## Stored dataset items
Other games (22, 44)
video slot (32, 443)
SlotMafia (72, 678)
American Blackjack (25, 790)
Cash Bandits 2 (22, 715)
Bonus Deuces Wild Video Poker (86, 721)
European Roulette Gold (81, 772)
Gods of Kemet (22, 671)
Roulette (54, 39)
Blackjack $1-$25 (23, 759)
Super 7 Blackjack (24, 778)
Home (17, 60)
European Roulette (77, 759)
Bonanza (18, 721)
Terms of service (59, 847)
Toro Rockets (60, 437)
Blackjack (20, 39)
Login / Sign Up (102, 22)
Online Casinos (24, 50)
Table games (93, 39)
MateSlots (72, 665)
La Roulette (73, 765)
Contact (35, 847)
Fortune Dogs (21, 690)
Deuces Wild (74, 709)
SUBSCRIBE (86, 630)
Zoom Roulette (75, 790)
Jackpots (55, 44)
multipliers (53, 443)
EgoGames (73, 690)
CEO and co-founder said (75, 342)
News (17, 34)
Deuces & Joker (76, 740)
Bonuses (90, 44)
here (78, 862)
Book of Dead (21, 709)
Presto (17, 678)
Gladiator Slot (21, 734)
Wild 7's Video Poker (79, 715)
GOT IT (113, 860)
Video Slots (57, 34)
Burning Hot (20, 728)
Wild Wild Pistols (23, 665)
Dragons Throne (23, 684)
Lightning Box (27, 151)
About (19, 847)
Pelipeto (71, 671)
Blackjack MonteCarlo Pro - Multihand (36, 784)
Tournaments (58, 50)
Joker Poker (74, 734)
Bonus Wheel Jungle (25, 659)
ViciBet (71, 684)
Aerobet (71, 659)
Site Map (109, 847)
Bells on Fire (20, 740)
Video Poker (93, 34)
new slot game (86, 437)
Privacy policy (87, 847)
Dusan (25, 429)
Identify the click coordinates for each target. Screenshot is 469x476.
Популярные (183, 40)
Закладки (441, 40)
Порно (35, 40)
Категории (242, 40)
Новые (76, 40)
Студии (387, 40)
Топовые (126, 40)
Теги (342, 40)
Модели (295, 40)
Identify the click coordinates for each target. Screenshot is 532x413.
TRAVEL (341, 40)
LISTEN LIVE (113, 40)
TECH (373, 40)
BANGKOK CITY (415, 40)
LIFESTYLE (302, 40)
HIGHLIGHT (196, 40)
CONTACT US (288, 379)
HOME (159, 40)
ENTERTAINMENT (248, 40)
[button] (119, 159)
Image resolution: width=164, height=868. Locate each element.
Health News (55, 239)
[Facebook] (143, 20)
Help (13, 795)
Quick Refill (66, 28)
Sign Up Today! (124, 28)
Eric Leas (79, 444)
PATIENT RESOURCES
* * *
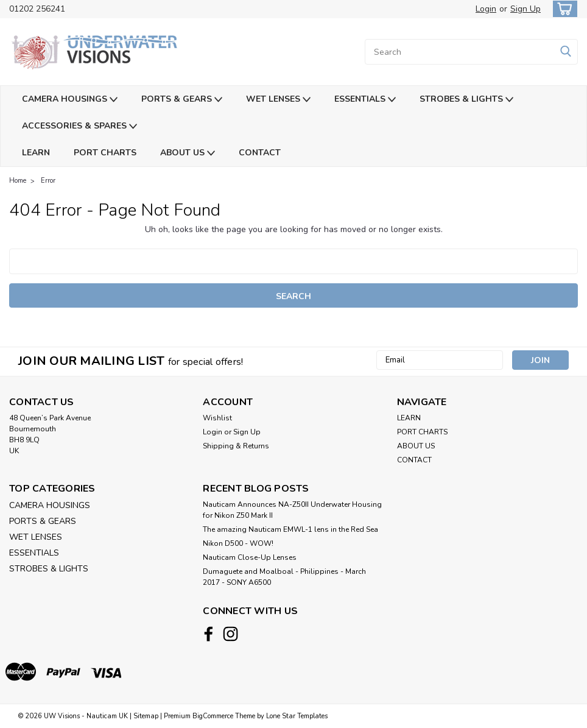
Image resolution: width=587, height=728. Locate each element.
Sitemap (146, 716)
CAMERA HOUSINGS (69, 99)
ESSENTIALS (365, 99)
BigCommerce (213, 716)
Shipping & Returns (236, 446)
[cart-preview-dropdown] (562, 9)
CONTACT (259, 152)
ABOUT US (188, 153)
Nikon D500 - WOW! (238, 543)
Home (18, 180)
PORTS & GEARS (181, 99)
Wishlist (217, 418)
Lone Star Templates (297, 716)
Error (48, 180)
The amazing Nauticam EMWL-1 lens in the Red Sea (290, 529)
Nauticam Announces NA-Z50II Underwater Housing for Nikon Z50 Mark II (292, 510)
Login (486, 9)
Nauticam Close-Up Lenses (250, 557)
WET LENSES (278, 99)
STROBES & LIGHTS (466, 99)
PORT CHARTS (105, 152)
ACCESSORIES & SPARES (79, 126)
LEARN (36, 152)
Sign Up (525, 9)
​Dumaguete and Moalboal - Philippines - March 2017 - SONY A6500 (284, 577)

## Work instructions
State how many lines of the data above contain the word "coordinates". Reply with the number only.

## Response to the exercise
2